* Exercise requirements *
Beginning with the first line of the entries below, quote each line until you reach and include the line with "Open the highlight color dropdown".

* Exercise input *
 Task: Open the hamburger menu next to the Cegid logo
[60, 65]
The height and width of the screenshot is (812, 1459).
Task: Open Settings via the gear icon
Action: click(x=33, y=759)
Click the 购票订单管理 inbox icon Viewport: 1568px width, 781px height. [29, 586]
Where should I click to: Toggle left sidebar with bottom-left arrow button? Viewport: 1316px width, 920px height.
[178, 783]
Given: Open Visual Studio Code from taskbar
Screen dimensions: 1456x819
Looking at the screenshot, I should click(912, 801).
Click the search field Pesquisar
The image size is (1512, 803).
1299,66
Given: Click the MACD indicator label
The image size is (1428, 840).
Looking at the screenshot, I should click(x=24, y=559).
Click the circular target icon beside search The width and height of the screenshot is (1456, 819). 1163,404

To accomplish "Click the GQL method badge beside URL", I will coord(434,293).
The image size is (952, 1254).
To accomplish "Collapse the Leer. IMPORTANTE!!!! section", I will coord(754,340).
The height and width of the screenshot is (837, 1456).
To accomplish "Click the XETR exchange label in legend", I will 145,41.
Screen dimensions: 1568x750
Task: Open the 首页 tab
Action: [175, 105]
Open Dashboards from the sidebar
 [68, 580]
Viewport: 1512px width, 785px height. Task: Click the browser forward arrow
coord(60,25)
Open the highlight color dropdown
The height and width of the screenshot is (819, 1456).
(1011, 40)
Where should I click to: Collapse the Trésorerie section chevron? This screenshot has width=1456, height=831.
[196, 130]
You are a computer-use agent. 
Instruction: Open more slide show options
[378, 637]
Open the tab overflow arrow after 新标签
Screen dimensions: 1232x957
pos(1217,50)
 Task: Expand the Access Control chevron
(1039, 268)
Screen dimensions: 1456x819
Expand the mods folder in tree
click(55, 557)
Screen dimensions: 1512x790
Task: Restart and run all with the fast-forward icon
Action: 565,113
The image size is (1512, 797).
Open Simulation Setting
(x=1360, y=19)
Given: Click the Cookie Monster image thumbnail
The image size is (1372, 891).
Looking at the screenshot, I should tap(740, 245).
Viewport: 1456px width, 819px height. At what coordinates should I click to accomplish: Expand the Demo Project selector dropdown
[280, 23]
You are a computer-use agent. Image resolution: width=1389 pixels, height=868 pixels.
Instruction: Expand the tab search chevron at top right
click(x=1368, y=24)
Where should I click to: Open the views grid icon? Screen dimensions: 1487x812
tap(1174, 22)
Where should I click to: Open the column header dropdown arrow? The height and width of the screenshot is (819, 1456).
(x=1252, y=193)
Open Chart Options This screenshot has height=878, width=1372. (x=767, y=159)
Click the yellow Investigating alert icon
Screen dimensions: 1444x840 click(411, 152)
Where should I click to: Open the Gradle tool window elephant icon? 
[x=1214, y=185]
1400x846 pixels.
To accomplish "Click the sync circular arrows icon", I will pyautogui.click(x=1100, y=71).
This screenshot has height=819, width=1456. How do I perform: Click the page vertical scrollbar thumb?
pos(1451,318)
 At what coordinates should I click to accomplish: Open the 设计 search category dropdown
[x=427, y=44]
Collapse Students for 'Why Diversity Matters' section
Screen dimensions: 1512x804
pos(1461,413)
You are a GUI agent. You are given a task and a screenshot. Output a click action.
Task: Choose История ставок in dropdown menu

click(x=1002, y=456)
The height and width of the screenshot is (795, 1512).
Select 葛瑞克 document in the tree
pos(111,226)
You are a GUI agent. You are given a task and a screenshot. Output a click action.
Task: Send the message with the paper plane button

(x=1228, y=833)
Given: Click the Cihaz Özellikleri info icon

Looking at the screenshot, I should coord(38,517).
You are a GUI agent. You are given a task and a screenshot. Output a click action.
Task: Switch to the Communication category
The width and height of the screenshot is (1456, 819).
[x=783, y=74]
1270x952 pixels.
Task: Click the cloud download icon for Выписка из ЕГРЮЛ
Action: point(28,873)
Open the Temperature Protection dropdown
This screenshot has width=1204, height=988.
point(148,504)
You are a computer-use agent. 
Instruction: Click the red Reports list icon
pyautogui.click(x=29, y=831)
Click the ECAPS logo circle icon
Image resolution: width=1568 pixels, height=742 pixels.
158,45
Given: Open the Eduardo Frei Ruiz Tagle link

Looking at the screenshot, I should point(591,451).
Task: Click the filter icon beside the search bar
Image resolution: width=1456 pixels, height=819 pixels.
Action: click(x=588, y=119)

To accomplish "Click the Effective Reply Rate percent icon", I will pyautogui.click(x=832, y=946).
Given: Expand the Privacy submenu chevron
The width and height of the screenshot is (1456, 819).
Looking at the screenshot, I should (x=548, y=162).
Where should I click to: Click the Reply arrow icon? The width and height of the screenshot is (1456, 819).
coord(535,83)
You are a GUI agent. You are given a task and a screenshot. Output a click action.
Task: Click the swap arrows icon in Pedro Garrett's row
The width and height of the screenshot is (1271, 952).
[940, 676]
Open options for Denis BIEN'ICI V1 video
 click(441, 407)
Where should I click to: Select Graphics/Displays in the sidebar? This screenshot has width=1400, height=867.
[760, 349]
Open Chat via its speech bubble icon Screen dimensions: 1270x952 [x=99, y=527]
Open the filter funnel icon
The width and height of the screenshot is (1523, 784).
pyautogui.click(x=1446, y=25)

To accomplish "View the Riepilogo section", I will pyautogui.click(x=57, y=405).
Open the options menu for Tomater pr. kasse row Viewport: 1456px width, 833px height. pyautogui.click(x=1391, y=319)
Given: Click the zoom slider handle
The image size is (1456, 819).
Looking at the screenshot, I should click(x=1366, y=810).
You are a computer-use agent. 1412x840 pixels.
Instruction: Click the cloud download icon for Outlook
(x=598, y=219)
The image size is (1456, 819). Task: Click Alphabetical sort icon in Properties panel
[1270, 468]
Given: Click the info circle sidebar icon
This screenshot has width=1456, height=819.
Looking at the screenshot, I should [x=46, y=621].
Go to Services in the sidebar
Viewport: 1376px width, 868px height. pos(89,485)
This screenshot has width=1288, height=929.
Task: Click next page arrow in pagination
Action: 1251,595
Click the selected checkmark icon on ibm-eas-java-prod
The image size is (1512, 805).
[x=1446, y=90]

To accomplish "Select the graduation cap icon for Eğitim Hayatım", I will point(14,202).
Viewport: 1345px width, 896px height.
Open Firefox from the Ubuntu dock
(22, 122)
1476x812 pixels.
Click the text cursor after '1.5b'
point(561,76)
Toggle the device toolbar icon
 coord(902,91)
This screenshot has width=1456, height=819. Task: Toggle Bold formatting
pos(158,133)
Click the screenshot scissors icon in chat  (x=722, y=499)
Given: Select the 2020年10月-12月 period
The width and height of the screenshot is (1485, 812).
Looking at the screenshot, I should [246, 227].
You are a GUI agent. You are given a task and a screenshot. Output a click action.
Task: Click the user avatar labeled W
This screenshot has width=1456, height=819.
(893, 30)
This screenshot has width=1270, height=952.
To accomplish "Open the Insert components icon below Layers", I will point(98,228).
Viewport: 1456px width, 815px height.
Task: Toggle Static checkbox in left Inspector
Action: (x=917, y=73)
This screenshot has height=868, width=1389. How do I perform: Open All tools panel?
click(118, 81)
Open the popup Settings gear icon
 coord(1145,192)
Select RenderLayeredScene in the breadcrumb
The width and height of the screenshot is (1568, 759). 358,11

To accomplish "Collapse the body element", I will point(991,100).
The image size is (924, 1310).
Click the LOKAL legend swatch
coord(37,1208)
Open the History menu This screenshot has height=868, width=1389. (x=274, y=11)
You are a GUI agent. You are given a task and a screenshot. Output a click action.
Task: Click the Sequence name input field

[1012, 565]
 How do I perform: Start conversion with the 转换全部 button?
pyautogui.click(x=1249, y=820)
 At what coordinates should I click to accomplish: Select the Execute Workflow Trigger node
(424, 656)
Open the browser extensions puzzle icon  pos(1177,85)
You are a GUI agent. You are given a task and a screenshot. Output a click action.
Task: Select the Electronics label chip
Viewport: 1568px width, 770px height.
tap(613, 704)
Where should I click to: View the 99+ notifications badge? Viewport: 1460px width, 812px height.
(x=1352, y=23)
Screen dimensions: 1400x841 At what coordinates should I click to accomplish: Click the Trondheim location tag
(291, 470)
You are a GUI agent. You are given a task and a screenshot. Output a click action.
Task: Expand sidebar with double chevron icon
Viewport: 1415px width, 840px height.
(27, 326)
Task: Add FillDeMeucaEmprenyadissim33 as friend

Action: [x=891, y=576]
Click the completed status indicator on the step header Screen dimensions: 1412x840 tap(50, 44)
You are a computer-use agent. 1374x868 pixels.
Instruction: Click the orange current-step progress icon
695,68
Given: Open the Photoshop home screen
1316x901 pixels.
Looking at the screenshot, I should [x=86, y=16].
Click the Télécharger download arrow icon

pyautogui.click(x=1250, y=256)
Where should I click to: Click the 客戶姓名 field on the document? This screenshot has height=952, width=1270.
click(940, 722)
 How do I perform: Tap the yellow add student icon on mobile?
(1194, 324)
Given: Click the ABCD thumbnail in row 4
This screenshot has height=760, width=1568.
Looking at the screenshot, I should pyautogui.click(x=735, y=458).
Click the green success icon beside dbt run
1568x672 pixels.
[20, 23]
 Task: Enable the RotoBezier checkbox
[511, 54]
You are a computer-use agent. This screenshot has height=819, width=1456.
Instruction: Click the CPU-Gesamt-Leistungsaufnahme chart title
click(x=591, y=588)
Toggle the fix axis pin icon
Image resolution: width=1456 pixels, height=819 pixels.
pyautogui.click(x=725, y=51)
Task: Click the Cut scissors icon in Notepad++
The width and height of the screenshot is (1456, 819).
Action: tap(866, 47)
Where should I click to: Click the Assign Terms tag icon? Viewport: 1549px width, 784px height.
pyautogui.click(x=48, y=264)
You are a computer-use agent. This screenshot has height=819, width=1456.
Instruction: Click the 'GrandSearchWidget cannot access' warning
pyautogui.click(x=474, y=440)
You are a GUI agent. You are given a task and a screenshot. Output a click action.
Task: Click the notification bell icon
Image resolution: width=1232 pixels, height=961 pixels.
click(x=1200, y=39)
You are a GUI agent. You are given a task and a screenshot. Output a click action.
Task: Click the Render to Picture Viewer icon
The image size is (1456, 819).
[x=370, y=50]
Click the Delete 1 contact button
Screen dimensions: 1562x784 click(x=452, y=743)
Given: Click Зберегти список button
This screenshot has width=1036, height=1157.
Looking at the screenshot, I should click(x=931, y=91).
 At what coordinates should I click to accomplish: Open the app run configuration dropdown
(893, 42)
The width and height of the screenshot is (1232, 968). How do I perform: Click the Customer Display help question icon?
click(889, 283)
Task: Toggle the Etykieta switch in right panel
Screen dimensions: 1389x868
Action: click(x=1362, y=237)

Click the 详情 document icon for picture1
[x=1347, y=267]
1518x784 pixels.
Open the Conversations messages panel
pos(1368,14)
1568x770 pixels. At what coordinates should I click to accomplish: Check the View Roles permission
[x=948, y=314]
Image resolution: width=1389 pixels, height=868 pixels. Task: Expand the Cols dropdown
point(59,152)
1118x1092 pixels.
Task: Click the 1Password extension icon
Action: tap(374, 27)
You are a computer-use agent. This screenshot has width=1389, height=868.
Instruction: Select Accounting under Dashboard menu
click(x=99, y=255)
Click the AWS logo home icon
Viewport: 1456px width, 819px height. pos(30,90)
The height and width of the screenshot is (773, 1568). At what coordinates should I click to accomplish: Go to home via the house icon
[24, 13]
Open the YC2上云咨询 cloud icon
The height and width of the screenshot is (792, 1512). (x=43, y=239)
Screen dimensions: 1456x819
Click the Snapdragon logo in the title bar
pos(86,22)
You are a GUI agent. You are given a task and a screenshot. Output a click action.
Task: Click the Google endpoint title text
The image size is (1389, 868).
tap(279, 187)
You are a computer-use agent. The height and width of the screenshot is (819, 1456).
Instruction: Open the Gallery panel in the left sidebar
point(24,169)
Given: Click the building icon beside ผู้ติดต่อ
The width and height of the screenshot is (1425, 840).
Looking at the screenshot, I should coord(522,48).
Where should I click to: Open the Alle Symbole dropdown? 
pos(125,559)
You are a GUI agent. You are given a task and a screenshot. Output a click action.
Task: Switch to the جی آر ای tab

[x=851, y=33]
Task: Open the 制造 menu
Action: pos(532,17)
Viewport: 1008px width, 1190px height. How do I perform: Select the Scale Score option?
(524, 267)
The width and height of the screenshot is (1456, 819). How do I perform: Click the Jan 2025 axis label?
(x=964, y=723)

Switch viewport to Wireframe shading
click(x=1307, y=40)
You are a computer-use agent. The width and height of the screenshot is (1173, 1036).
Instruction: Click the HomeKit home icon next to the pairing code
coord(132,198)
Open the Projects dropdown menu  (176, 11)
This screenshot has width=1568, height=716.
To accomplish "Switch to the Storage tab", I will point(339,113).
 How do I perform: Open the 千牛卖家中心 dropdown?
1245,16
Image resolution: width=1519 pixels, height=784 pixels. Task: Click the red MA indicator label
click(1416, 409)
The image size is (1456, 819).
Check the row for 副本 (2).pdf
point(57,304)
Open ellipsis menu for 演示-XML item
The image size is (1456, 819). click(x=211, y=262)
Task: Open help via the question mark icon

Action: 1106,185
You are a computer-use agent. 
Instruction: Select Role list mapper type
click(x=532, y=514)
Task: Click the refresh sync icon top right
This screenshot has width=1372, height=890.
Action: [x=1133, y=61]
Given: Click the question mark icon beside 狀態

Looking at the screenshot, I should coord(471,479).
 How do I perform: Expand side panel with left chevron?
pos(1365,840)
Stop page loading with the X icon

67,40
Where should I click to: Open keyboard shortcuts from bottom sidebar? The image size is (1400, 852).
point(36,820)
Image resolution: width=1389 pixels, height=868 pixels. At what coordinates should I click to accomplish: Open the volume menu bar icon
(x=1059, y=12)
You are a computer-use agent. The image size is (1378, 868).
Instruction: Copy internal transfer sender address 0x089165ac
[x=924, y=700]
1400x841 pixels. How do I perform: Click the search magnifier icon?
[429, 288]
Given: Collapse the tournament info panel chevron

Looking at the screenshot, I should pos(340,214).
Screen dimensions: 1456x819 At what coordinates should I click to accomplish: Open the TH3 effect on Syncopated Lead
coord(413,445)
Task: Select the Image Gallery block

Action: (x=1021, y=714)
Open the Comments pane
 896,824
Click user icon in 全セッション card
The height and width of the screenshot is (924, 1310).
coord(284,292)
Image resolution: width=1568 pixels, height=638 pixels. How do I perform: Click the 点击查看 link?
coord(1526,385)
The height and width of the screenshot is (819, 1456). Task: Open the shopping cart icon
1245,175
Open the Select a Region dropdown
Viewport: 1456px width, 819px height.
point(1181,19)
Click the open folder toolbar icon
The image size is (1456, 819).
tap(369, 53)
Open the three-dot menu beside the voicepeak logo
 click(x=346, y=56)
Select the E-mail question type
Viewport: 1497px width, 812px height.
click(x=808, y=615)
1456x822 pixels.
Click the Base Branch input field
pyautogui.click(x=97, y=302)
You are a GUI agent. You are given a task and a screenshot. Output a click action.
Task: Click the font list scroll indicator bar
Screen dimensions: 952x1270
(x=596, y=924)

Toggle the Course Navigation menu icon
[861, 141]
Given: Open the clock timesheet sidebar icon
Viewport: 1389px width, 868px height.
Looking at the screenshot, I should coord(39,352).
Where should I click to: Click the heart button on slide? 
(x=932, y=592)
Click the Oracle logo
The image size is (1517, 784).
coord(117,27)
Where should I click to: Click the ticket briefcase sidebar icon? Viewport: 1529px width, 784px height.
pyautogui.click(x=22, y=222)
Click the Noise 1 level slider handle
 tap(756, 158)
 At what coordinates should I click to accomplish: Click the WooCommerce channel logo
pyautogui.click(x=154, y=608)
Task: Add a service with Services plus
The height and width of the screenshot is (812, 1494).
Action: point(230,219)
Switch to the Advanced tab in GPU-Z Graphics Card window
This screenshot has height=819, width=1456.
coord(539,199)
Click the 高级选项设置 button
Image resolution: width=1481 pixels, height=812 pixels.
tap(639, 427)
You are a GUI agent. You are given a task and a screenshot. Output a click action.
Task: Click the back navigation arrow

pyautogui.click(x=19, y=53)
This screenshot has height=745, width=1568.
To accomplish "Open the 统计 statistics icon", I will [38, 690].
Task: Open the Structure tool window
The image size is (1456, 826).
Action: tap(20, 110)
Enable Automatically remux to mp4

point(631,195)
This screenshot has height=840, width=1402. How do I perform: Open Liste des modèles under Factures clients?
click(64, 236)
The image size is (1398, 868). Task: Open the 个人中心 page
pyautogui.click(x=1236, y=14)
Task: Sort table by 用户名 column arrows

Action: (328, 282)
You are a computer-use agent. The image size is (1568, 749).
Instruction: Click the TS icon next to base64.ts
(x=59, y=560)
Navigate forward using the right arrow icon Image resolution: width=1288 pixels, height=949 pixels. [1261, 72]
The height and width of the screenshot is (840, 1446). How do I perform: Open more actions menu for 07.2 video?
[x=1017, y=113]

* Worked solution *
 Task: Open the hamburger menu next to the Cegid logo
[60, 65]
The height and width of the screenshot is (812, 1459).
Task: Open Settings via the gear icon
Action: click(x=33, y=759)
Click the 购票订单管理 inbox icon Viewport: 1568px width, 781px height. [29, 586]
Where should I click to: Toggle left sidebar with bottom-left arrow button? Viewport: 1316px width, 920px height.
[178, 783]
Given: Open Visual Studio Code from taskbar
Screen dimensions: 1456x819
Looking at the screenshot, I should click(912, 801).
Click the search field Pesquisar
The image size is (1512, 803).
1299,66
Given: Click the MACD indicator label
The image size is (1428, 840).
Looking at the screenshot, I should click(x=24, y=559).
Click the circular target icon beside search The width and height of the screenshot is (1456, 819). 1163,404

To accomplish "Click the GQL method badge beside URL", I will coord(434,293).
The image size is (952, 1254).
To accomplish "Collapse the Leer. IMPORTANTE!!!! section", I will coord(754,340).
The height and width of the screenshot is (837, 1456).
To accomplish "Click the XETR exchange label in legend", I will 145,41.
Screen dimensions: 1568x750
Task: Open the 首页 tab
Action: [175, 105]
Open Dashboards from the sidebar
 [68, 580]
Viewport: 1512px width, 785px height. Task: Click the browser forward arrow
coord(60,25)
Open the highlight color dropdown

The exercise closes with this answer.